┌──

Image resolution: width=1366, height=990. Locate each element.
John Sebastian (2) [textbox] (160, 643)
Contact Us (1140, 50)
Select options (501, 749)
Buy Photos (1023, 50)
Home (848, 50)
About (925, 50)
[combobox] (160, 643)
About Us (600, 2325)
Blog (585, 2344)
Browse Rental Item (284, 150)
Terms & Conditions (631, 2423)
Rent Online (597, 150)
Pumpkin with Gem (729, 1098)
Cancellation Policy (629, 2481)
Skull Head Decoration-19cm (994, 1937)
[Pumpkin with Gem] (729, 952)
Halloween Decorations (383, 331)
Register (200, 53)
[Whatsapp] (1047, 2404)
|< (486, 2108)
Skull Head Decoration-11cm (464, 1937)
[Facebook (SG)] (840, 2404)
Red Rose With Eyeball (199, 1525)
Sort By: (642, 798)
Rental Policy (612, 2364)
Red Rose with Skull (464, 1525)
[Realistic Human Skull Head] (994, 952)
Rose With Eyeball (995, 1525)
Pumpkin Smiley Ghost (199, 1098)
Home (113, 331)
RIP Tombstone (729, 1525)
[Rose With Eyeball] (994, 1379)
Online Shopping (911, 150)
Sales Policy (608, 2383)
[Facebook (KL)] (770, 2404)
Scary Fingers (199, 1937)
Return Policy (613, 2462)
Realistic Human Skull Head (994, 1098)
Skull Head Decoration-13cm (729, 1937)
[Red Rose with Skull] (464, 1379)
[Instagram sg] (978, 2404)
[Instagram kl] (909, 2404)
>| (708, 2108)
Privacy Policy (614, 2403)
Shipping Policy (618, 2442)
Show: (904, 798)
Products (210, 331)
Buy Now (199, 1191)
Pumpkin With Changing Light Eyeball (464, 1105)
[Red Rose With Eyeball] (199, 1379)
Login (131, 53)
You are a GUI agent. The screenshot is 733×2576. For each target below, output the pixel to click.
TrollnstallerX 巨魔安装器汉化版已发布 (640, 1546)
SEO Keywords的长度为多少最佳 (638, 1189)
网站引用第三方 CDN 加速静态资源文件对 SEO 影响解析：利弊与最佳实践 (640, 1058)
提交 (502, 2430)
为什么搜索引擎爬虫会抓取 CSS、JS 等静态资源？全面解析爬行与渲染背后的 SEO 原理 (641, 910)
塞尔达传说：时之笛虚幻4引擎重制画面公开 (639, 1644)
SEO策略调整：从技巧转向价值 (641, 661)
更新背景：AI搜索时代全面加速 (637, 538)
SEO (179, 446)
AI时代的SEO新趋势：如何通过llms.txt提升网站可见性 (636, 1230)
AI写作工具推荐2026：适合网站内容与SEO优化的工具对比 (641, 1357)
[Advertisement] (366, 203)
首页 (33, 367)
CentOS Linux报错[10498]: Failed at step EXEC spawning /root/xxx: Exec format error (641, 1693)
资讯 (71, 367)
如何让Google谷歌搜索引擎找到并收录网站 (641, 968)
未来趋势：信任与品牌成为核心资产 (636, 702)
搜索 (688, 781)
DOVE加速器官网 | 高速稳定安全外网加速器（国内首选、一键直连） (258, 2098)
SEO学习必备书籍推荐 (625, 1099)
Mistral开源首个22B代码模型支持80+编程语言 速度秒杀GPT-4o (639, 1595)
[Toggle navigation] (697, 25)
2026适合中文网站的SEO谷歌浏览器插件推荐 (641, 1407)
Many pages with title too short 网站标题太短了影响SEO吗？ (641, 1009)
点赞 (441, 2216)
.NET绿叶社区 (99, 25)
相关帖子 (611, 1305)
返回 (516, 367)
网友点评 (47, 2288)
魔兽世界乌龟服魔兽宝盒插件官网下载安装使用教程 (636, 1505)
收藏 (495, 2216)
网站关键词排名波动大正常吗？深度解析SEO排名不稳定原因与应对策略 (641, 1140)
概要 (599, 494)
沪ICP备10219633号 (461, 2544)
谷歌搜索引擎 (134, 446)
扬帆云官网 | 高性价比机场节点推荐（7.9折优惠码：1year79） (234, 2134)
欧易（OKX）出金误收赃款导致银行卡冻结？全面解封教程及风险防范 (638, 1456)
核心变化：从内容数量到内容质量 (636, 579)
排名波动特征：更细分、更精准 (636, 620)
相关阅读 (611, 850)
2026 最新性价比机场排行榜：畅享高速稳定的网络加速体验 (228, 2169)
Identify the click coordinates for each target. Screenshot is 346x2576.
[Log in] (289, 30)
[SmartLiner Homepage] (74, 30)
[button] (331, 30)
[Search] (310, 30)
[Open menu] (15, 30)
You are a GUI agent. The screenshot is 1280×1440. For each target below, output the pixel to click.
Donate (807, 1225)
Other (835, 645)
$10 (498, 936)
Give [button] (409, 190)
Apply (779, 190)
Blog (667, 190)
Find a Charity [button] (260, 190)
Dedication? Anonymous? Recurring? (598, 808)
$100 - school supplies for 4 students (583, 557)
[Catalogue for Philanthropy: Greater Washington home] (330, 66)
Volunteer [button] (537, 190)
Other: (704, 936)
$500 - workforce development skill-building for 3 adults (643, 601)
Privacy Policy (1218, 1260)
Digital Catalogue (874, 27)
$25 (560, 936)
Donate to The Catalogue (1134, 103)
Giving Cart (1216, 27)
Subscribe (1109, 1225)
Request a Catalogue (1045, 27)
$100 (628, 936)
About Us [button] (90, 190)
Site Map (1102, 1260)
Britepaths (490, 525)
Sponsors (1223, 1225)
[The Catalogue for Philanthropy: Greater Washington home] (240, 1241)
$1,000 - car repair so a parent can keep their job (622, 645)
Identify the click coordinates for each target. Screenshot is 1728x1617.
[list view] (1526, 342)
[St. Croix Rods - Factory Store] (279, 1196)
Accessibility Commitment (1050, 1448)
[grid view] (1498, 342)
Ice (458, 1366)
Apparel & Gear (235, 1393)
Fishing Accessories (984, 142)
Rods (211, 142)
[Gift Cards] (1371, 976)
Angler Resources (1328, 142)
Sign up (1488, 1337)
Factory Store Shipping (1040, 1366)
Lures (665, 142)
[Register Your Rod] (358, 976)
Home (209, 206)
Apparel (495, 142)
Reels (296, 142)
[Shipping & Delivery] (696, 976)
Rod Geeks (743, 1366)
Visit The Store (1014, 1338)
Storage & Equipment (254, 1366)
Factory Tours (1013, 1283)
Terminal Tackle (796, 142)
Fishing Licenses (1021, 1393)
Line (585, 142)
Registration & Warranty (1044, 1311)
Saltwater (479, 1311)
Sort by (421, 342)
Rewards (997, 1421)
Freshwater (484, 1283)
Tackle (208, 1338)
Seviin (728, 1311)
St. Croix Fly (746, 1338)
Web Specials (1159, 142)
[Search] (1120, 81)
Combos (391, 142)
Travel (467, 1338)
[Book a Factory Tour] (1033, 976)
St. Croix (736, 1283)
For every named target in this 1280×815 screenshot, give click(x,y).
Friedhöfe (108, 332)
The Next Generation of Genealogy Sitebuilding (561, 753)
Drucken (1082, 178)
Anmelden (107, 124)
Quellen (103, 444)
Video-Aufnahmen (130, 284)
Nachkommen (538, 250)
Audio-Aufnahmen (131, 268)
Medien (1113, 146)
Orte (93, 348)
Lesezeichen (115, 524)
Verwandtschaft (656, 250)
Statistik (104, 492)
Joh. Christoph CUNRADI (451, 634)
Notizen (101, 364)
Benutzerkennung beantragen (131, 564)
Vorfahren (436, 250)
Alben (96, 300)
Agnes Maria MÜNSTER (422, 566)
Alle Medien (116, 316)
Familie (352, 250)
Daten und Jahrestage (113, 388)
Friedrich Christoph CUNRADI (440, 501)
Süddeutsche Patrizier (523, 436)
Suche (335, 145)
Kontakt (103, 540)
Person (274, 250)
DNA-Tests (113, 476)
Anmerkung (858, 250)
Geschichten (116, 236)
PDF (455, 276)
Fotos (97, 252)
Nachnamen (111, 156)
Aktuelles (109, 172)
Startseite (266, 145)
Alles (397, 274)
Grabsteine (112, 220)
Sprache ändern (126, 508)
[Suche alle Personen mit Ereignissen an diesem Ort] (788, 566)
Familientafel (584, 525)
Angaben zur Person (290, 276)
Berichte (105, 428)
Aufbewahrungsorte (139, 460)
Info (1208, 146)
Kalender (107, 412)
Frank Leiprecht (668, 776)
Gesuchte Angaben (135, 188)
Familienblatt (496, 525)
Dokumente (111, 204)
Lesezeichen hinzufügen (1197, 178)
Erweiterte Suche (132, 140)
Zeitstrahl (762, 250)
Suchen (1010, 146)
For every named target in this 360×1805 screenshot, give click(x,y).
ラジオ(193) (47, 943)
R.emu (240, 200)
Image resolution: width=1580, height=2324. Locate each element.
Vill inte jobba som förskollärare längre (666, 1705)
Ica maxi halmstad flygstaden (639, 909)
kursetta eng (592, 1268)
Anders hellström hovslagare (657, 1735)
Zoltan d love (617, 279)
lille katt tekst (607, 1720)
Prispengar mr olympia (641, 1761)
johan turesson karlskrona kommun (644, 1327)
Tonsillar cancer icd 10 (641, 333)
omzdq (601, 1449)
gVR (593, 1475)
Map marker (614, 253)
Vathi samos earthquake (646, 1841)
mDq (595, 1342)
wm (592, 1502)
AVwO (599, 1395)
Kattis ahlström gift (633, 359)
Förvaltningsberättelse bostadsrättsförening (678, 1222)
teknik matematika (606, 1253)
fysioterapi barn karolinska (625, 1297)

└──

Taking the line with "[Red Rose with Skull] (464, 1379)" as the first and the line with "AI写作工具推荐2026：适合网站内容与SEO优化的工具对比 (641, 1357)" as the last, retype that stretch of the data above exactly, with no other lines.

Answer for the task:
[Red Rose with Skull] (464, 1379)
[Instagram sg] (978, 2404)
[Instagram kl] (909, 2404)
>| (708, 2108)
Privacy Policy (614, 2403)
Shipping Policy (618, 2442)
Show: (904, 798)
Products (210, 331)
Buy Now (199, 1191)
Pumpkin With Changing Light Eyeball (464, 1105)
[Red Rose With Eyeball] (199, 1379)
Login (131, 53)
You are a GUI agent. The screenshot is 733×2576. For each target below, output the pixel to click.
TrollnstallerX 巨魔安装器汉化版已发布 (640, 1546)
SEO Keywords的长度为多少最佳 (638, 1189)
网站引用第三方 CDN 加速静态资源文件对 SEO 影响解析：利弊与最佳实践 (640, 1058)
提交 (502, 2430)
为什么搜索引擎爬虫会抓取 CSS、JS 等静态资源？全面解析爬行与渲染背后的 SEO 原理 (641, 910)
塞尔达传说：时之笛虚幻4引擎重制画面公开 (639, 1644)
SEO策略调整：从技巧转向价值 (641, 661)
更新背景：AI搜索时代全面加速 (637, 538)
SEO (179, 446)
AI时代的SEO新趋势：如何通过llms.txt提升网站可见性 (636, 1230)
AI写作工具推荐2026：适合网站内容与SEO优化的工具对比 (641, 1357)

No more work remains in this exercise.